WORK INSTRUCTIONS:
Your answer must be the lines from the first record through the line that contains "Task: Open 高新技术产业第一园区 link", copied exactly and without any pictures.

Collected data entries:
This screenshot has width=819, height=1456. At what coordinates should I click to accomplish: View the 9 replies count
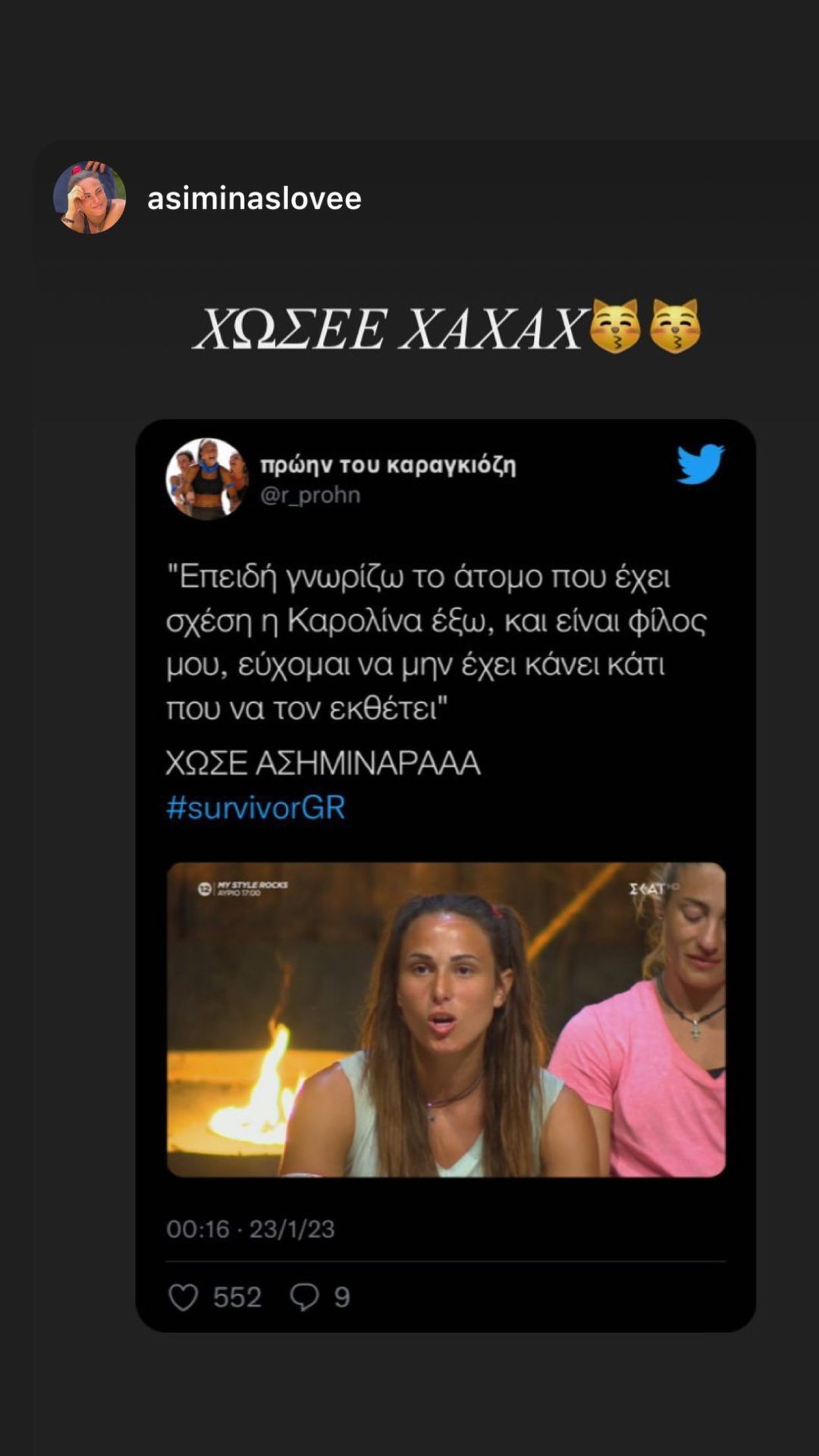(x=342, y=1298)
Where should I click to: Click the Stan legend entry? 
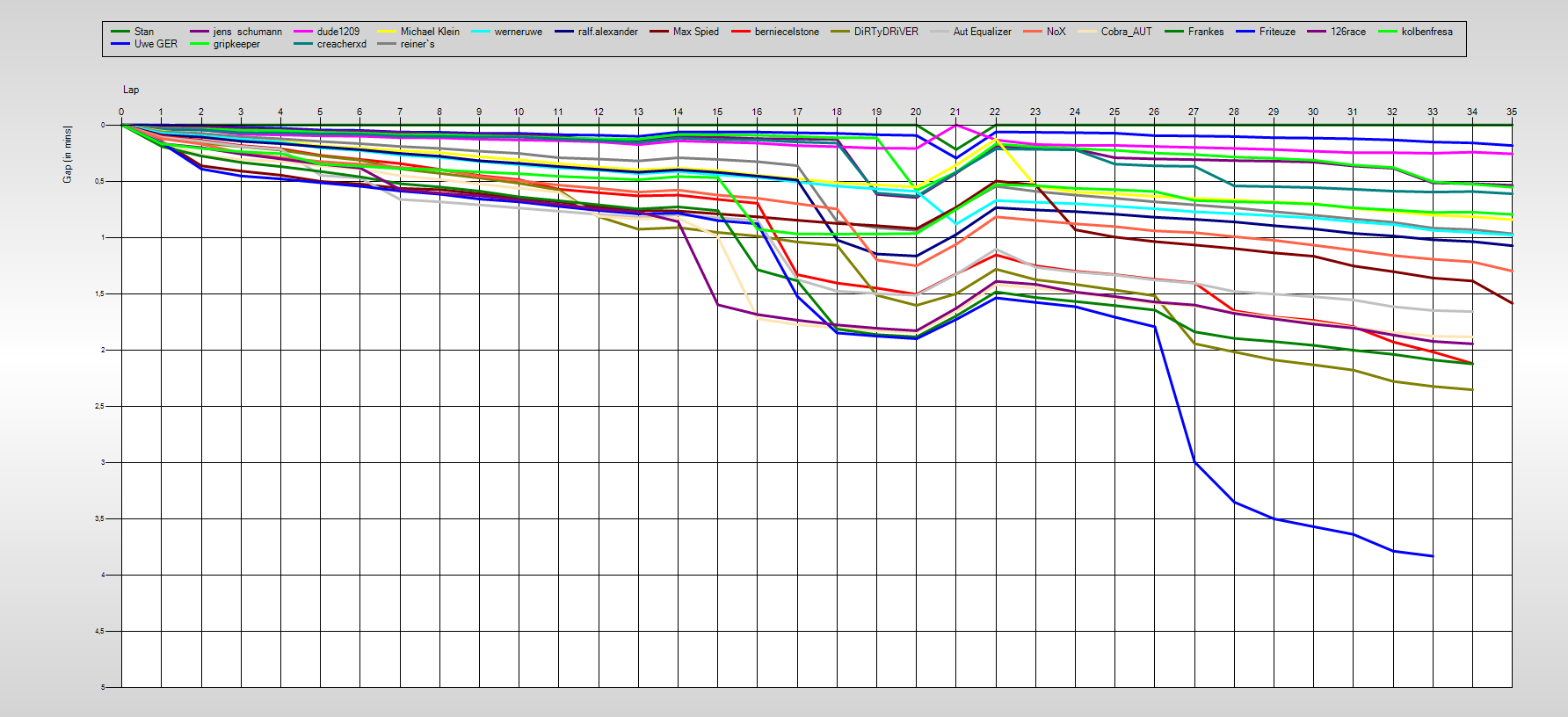(143, 32)
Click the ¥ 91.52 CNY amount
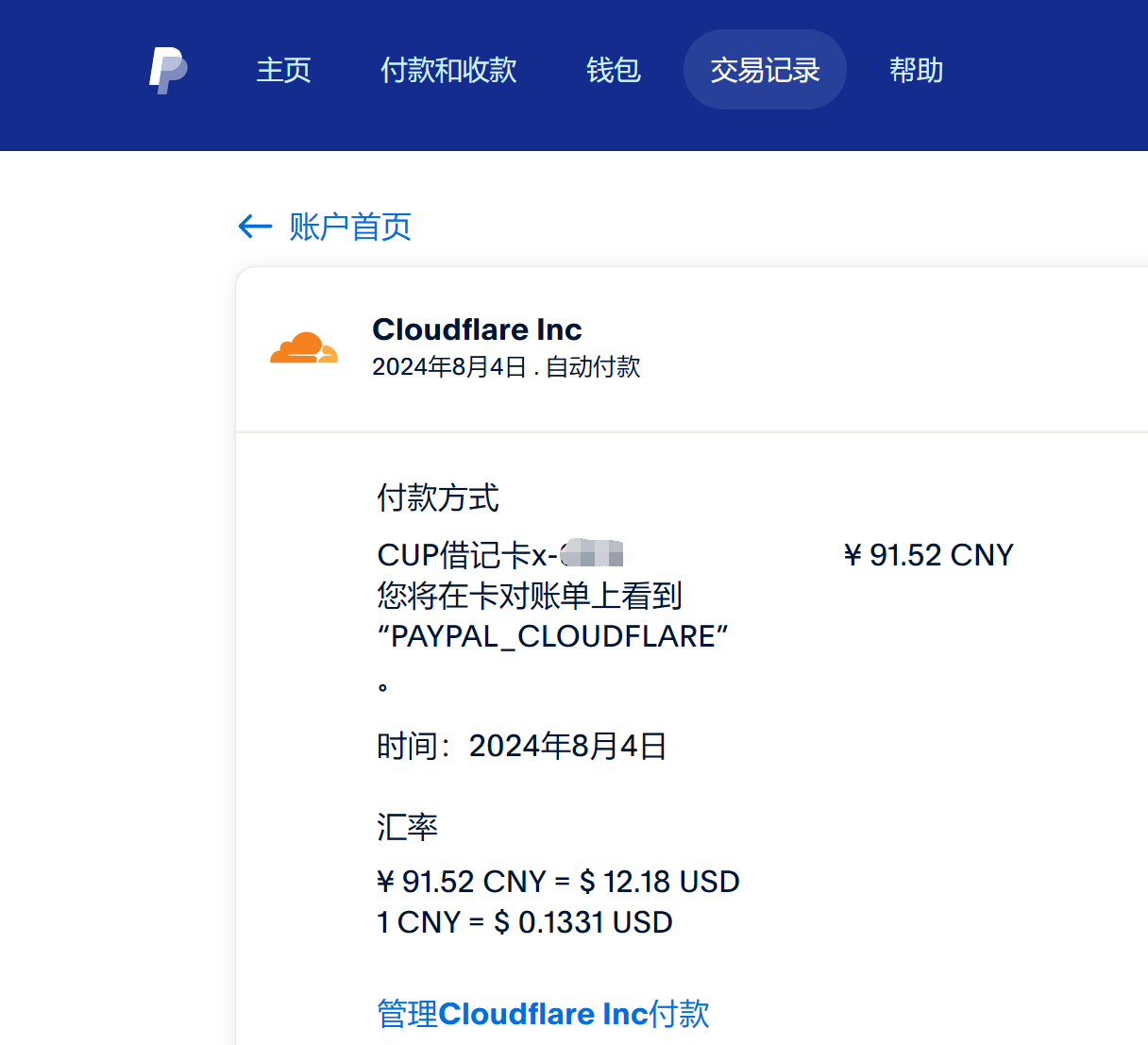The width and height of the screenshot is (1148, 1045). 929,555
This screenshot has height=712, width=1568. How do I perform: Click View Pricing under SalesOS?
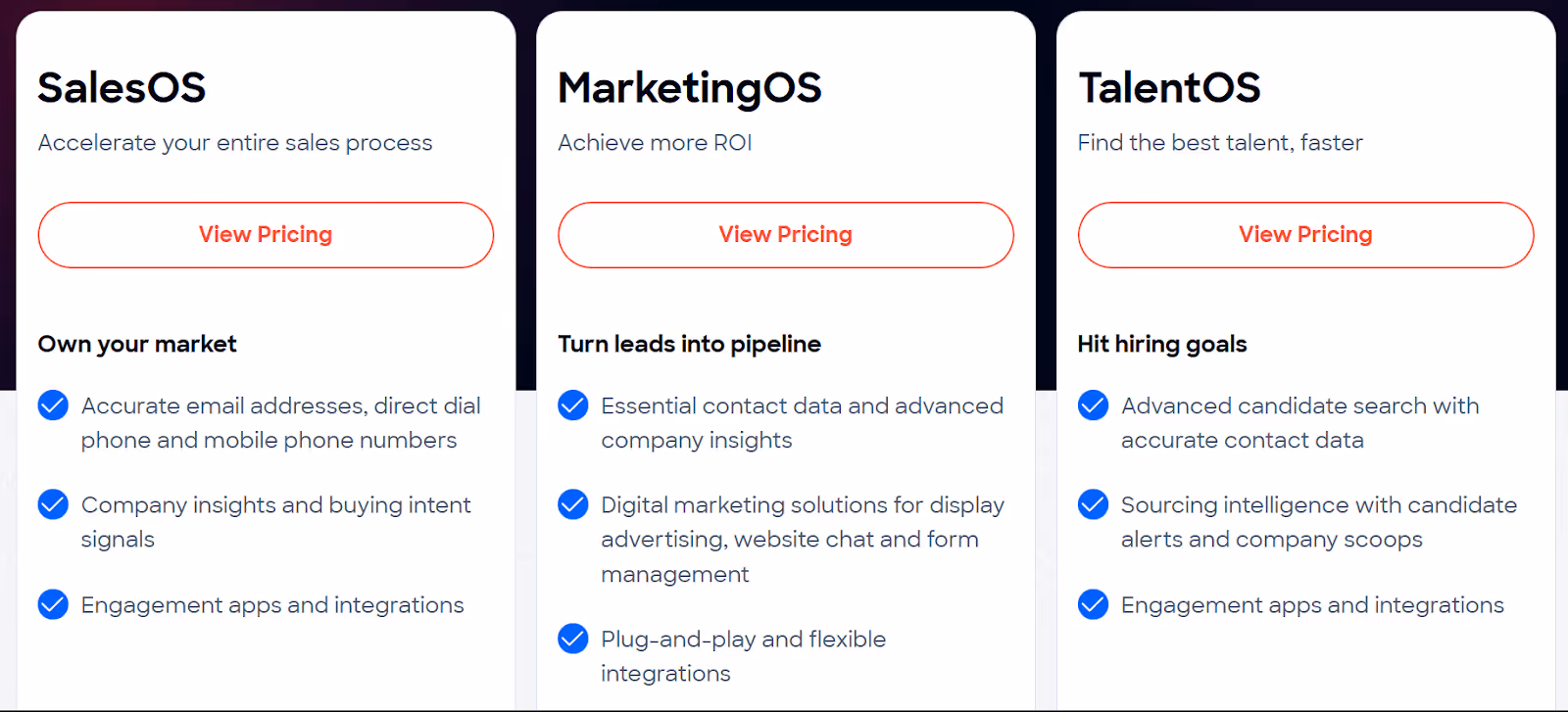[x=265, y=235]
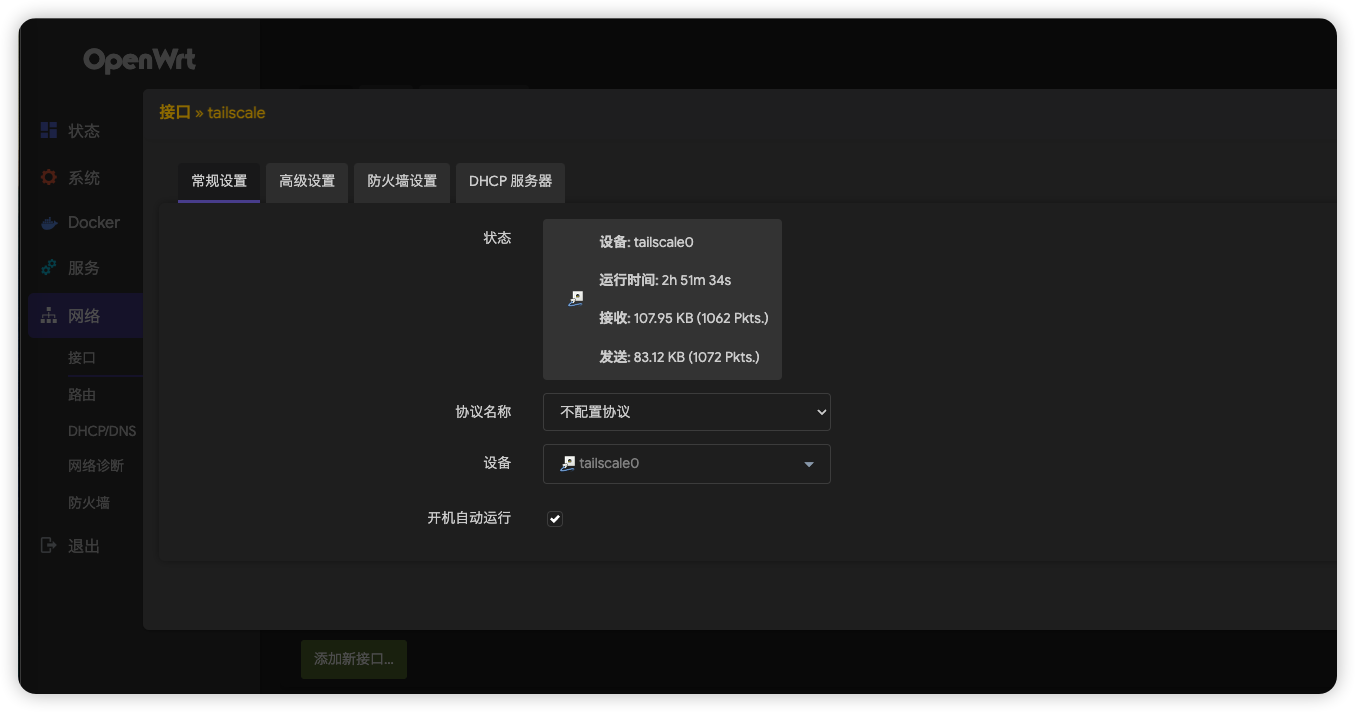Click the interface icon inside device dropdown
Viewport: 1355px width, 712px height.
click(568, 463)
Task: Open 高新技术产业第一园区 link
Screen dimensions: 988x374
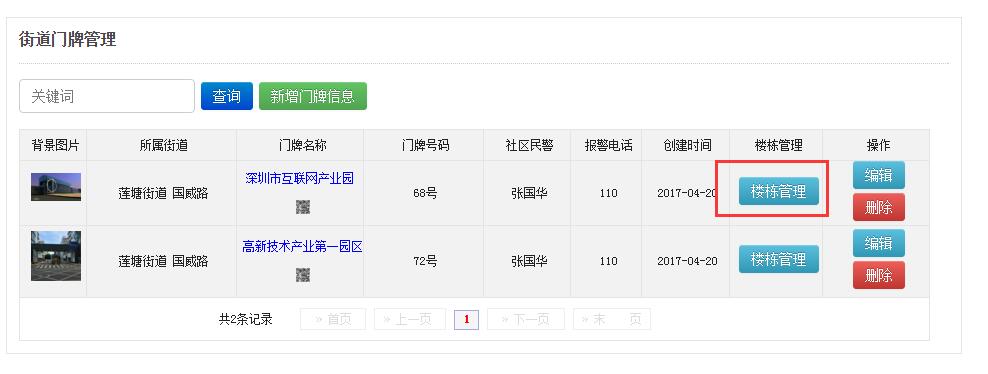Action: click(x=302, y=247)
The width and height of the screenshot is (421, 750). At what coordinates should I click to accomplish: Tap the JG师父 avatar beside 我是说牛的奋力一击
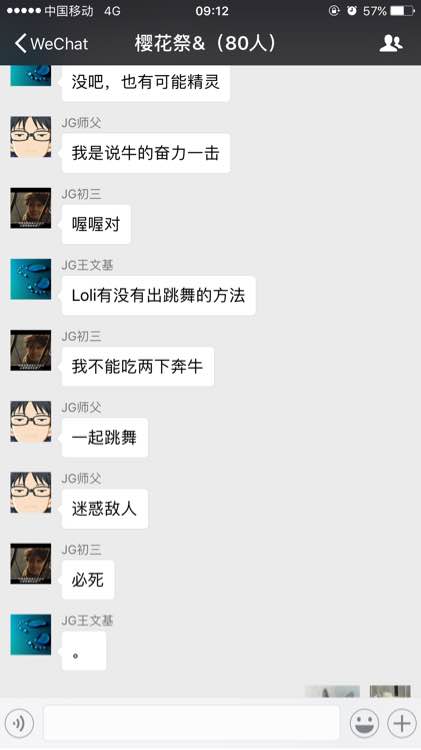click(31, 136)
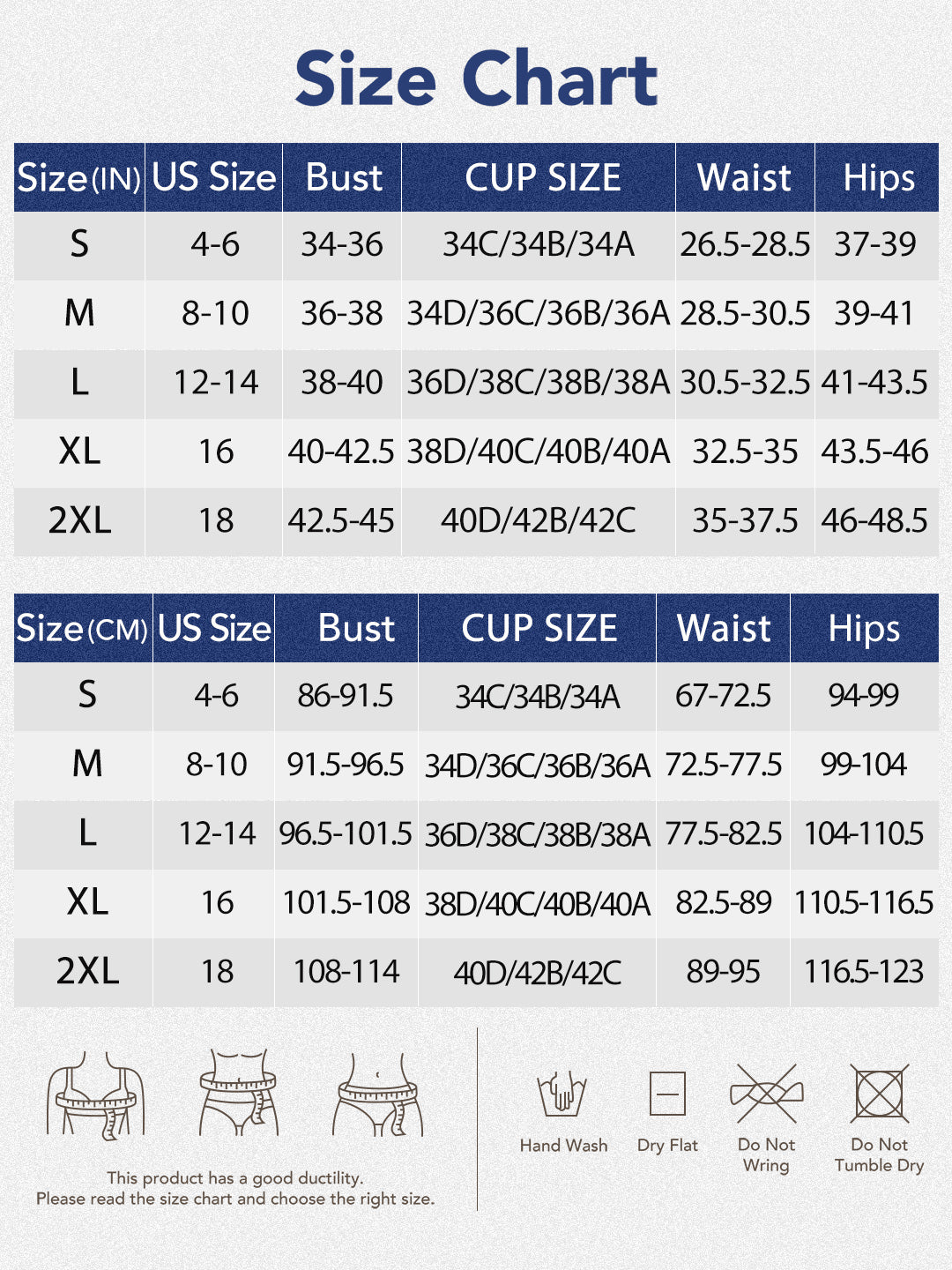The image size is (952, 1270).
Task: Select the Size (IN) column header
Action: 79,178
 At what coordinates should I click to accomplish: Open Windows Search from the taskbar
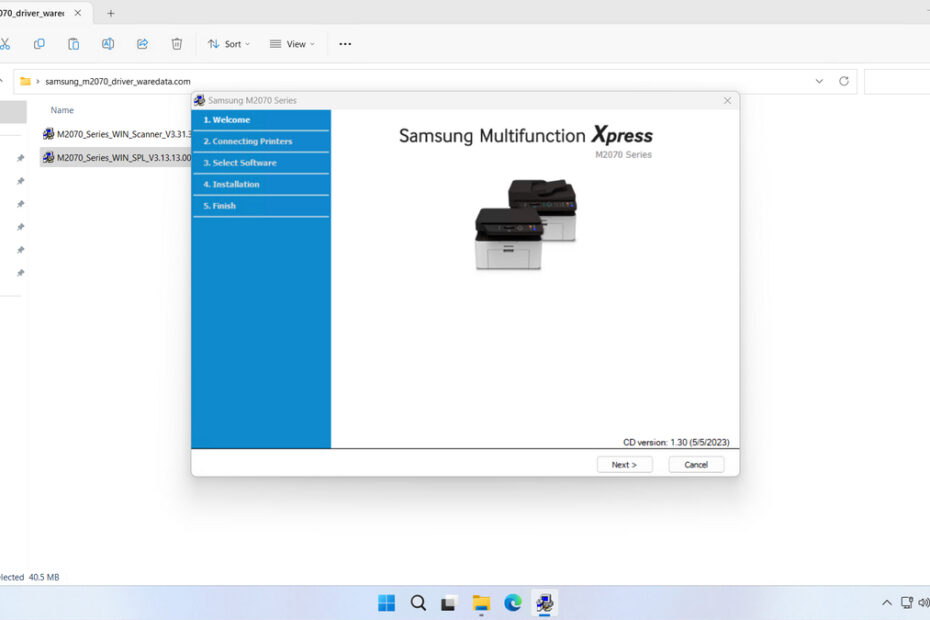tap(417, 602)
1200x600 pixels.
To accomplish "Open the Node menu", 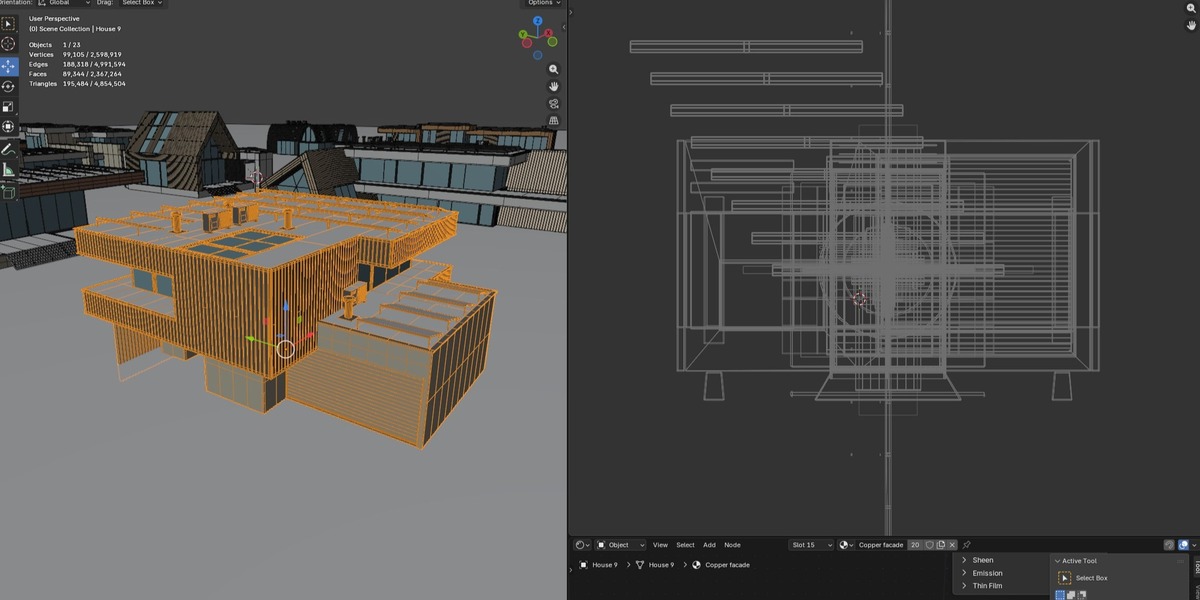I will (732, 545).
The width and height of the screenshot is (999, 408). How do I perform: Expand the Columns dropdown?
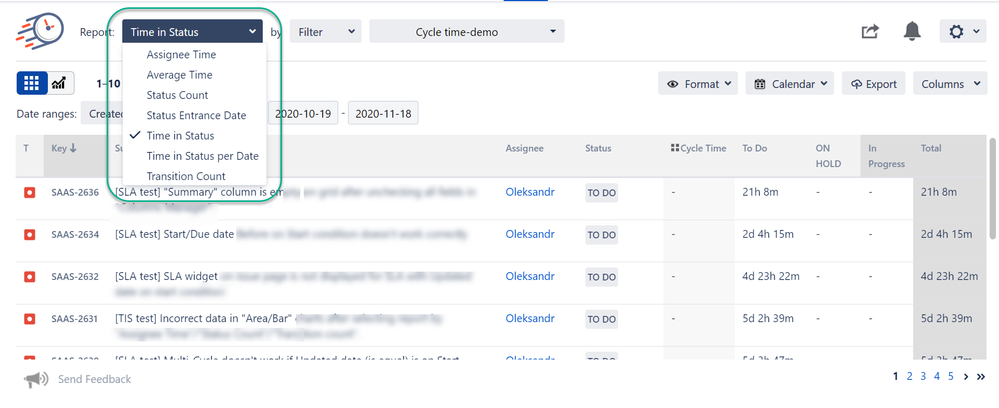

EXERCISE RESPONSE:
This screenshot has width=819, height=1456. At what coordinates should I click to accomplish: View the 9 replies count
(x=342, y=1298)
Where should I click to: Click the Stan legend entry? 
(143, 32)
Click the ¥ 91.52 CNY amount
The width and height of the screenshot is (1148, 1045). 929,555
This screenshot has height=712, width=1568. How do I perform: Click View Pricing under SalesOS?
[x=265, y=235]
Click the interface icon inside device dropdown
Viewport: 1355px width, 712px height.
click(568, 463)
Task: Open 高新技术产业第一园区 link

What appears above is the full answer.